That sure is quite an assumption you're making.
Governments should have zero control over speech and zero ability to impose consequences on speech. Individuals and most groups should have absolute freedom of association, which is precisely what they're exercising when choosing not to associate with some speech and some speakers
Perhaps you are an "absolute" free speech absolutist, but does that include:
- Swatting?
- Doxxing?
- Yelling "Fire!" in the proverbial crowded theater?
- Liable and Slander?
- Spreading nude pictures (real or faked) or personal medical information without consent?
- Threatening (relatively) defenseless individuals with physical harm?
- Impersonation?
- Blackmail?
Emphatically not, in the sense it's commonly used, but I think the distinction between "shunned by private individuals/groups/companies" and "prosecuted" is critically important.
I'm not going to go through all of these point-by-point, but as a couple of examples:
> - Swatting?
Inciting an action should be charged on the basis of the action and the probability of having incited it. Charge them with attempted murder. Also, fix the mechanisms that make it feasible for a person to too-easily call down excessive force on someone's home or office.
> - Yelling "Fire!" in the proverbial crowded theater?

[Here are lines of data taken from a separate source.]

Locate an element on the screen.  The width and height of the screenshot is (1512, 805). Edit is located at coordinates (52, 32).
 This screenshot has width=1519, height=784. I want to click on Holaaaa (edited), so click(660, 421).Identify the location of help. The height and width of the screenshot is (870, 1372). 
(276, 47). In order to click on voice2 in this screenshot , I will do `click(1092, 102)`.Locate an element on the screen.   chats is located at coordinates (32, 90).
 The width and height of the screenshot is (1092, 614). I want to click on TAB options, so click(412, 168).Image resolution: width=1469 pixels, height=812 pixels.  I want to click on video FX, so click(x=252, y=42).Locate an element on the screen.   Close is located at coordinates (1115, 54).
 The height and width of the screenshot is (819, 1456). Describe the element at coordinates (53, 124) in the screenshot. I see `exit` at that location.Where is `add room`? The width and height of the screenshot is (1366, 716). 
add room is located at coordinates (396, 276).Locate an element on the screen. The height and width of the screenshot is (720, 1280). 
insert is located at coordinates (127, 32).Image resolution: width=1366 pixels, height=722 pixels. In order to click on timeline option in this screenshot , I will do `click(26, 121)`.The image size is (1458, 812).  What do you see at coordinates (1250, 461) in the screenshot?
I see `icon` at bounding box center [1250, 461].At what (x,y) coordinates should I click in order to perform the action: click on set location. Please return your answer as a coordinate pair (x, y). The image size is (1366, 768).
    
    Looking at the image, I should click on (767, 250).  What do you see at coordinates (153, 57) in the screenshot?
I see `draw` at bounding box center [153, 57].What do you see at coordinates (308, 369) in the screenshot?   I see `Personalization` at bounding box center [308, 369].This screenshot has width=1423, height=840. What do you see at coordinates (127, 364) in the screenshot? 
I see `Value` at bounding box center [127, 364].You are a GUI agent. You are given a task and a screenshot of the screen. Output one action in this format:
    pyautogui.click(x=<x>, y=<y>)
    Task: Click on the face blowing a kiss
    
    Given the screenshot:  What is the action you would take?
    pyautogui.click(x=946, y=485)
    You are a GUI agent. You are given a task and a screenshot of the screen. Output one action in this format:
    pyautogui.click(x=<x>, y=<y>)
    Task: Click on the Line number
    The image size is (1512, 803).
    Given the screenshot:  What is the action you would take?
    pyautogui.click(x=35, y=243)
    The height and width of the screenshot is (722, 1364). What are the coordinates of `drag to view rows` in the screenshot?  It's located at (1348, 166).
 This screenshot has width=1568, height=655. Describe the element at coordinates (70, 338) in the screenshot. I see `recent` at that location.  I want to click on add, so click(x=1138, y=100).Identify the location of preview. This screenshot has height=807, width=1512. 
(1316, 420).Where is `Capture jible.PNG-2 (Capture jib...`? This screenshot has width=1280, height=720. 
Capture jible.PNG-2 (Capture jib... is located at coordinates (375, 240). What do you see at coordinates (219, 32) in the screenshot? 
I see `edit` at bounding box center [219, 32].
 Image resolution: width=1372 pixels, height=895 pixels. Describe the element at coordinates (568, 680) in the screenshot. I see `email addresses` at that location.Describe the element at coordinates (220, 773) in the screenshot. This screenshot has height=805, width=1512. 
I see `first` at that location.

Inciting a predictable panic that gets people injured should get you charged over the injuries. But also, the original version of that phrase was used as part of an abominably bad ruling restricting people speaking out against a military draft, so it's a bad example.
See also laws about fraud: the speech isn't the issue, the deception leading to swindling people out of something is.
Similarly, credible threats to commit a crime should be charged accordingly, not because of the speech but as prevention of an intended/planned crime. (With a great deal of caution, due to the balance between preventing it and the hazards of charging a crime that hasn't happened yet; Minority Report is not a blueprint.)
its just fine to call the cops. its not ok for the government to act on it thoughtlessly.
if people had yelled fire in that swiss club, maybe more people would have survived the fire?
why shouldnt i be able to put on an elvis costume and a bad accent?
The things you are listing really arent a big deal, and to be bad, have to include something more than just speech, eg. commerce
I suspect it goes to explain why this new bill is bipartisan. That case failed because the plaintiffs did not have a legal standing to sue.
"In a dissent that detailed emails, press conferences, and past decisions, Justice Alito painted the "jawboning" as "blatantly unconstitutional".
Wednesday's ruling, he wrote, "permits the successful campaign of coercion in this case to stand as an attractive model for future officials who want to control what the people say, hear, and think"."
Regardless if one agree with them, it do demonstrate that conservative side think that there is a risk that governments will attempt to persuade platforms to moderate content, and that this is a risk. This new bill seem to make it much easier to give people a legal standing to sue, thus allowing the supreme court to give a different verdict if a similar situation happen again.
> I suspect it goes to explain why this new bill is bipartisan. That case failed because the plaintiffs did not have a legal standing to sue.
In that case (Murthy v. Missouri), Missouri and Louisiana did not have standing to sue because they did not demonstrate a minimum of evidence that the government coerced (as opposed to requested) platforms to remove speech.
> This new bill seem to make it much easier to give people a legal standing to sue, thus allowing the supreme court to give a different verdict if a similar situation happen again.
The lack of standing was not due to something like "no law says you can sue for such a violation". This law solves a problem that courts did not consider in Murthy v. Missouri.
In fact, it seems to me that you've chosen precisely two areas between which a palpable bridge exists, contradicting the two-party zeitgeist.
HN, for all its many flaws, is one of the few places where important evidence such as the diamond princess dataset and the cochrane review of evidence of mask (in)efficacy received robust discussion and, seemingly, resulted in changed minds.
Likewise, I don't recall anyone but a few trolls suggesting that Apple's assistance to ICE in covering its tracks was a legitimate exercise of state (to the extent that pressure was a factor) or corporate (to the extent that it created market esteem) pressure.
I get the feeling we're not discussing this submission on HN
https://news.ycombinator.com/item?id=48605139
I get the feeling it's going to be flagged/dead in short order.
edit: Subarashi! How elegant. HN has flagged it less than 30 minutes after I made this comment. So much for the bastion of enlightenment and free speech known as HN, right?